-- Trecho do texto --
Nós somos claramente responsáveis pelas consequências das nossas atitudes. Como há quatro meses, quando decidi a data das minhas férias mas fui deixando pra depois o planejamento do que fazer com elas. Agora, à beira da saída, só sei sobre os livros que pretendo ler.
Nós também somos responsáveis pelo que dizemos — e pelo que deixamos de dizer. Eu, por exemplo, sou campeã na categoria de falar coisas horríveis sem pensar. O arrependimento vir já durante a sequência de frases inconsequentes é praticamente rotineiro. Claro que junto do erro vem minha grande inseparável “amiga”, a culpa.
Como disse a Natália Klein nas suas elucubrações no falecido (mas inesquecível) blog Adorável Psicose, “nós somos responsáveis — ou pelo menos tentamos ser responsáveis — por uma lista infindável de obrigações morais. Não conseguimos nem nos livrar daqueles que cativamos. Como decretou Saint-Exupéry em “O Pequeno Príncipe”, somos eternamente responsáveis por essa gente. E eu sei bem disso, pois não suporto a ideia de que exista alguém no mundo que não goste de mim.” Nem eu.
A justificativa para todas essas responsabilidades é chegar a algo próximo do que se considera “felicidade”. Mas será que, assim como planejar nossas férias, somos os únicos responsáveis por nossa própria felicidade? É natural pensarmos que não — e mais fácil também. A ideia de ser impossível ser feliz sozinho ganha força quando lembramos de que precisamos de outros seres humanos para suportar a existência e (quase) nos faz concluir de que a tal felicidade está além da nossa lista pessoal de compromissos. Natália completa o pensamento com “nós dependemos da troca com outros seres humanos para sobreviver. Nós dependemos do quanto os cativaremos e do quanto seremos cativados por eles. Nós dependemos das suas escolhas, das suas palavras e das consequências de suas atitudes. E, por isso, meus caros, seja como for, a culpa por nossos infortúnios jamais haverá de ser nossa.”
Ufa.
Acontece que, ainda com esse peso da culpa distante de nós, sempre aparecerão outros pesos tão complexos quanto. Culpar o mundo pelas injustiças que sofremos, transferir a solução dos nossos problemas para a composição química dos nossos antidepressivos, alimentar o sofrimento, as decepções, os erros é nossa tentativa como humano de se isentar da responsabilidade de ser feliz.

-- Exercícios --
#1 No texto sobre responsabilidade, reescreva o trecho que vai de "Nós somos claramente" até "que pretendo ler.", inclusive, trocando "quatro meses" por "seis meses".
#2 No texto sobre responsabilidade, por que, segundo a citação de Natália Klein, a culpa por nossos infortúnios jamais haverá de ser nossa? Responda em uma a três frases.

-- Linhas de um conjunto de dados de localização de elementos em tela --
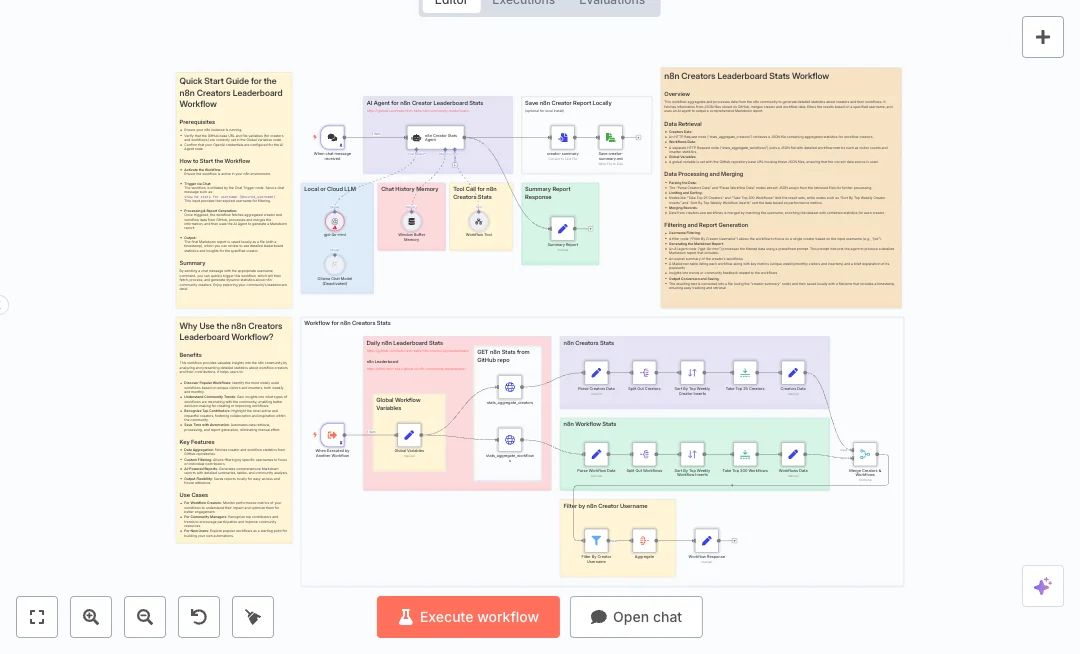Zoom in on the workflow canvas

pos(91,617)
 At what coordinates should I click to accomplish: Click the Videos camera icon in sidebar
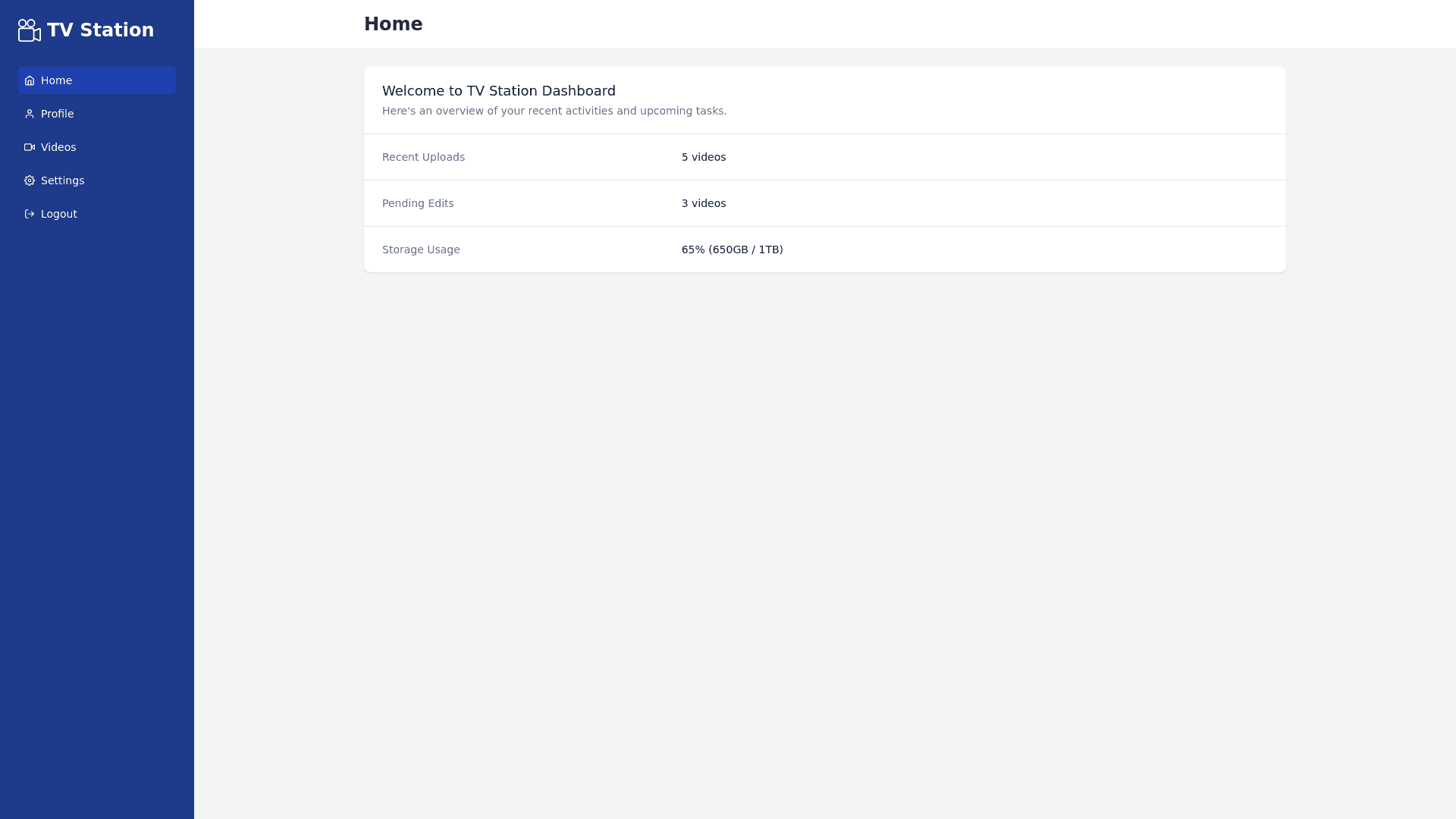(x=30, y=147)
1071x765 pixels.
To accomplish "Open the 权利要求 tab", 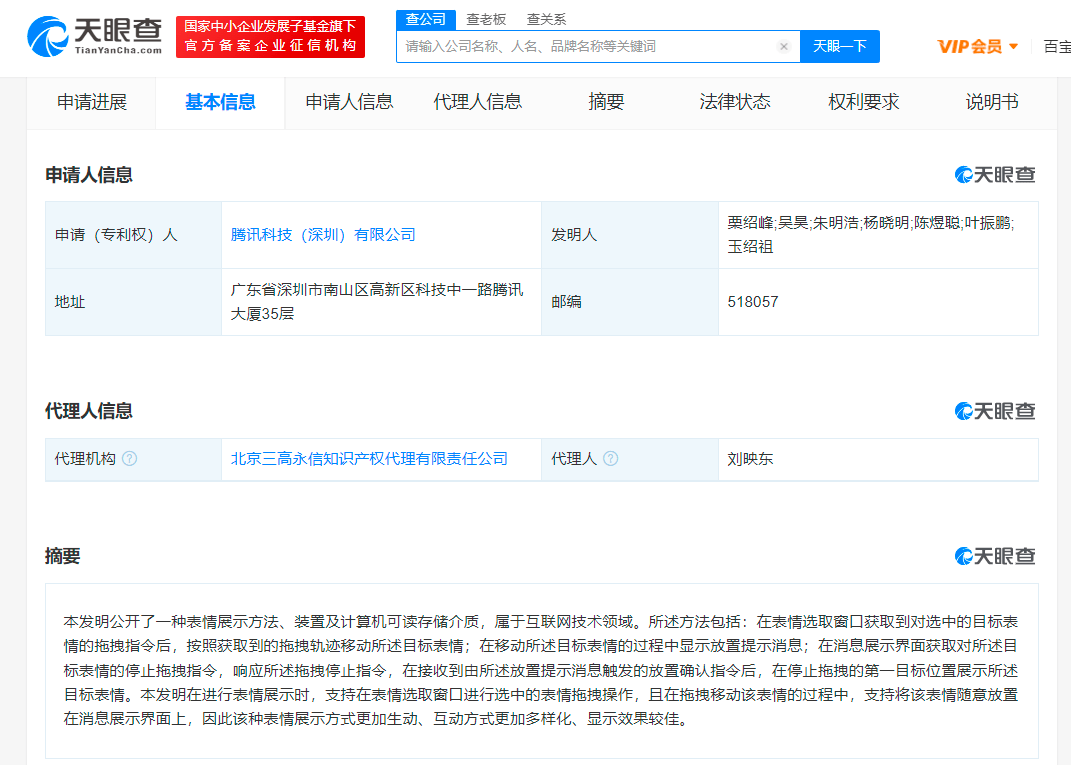I will click(863, 101).
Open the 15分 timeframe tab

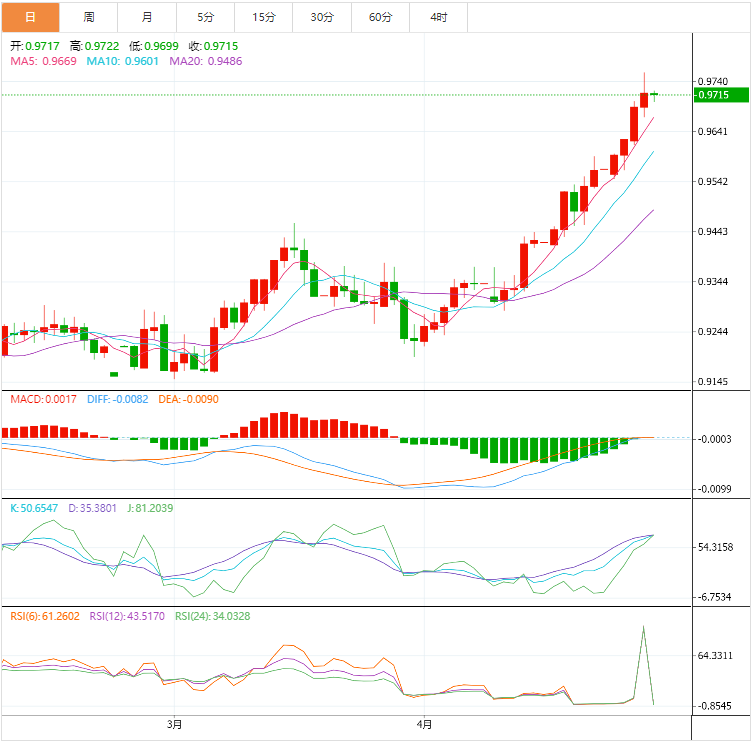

-- Soluções --
#1
Nós somos claramente responsáveis pelas consequências das nossas atitudes. Como há seis meses, quando decidi a data das minhas férias mas fui deixando pra depois o planejamento do que fazer com elas. Agora, à beira da saída, só sei sobre os livros que pretendo ler.

#2 Porque dependemos da troca com outros seres humanos para sobreviver. Dependemos do quanto os cativaremos e do quanto seremos cativados por eles, além das suas escolhas, das suas palavras e das consequências de suas atitudes.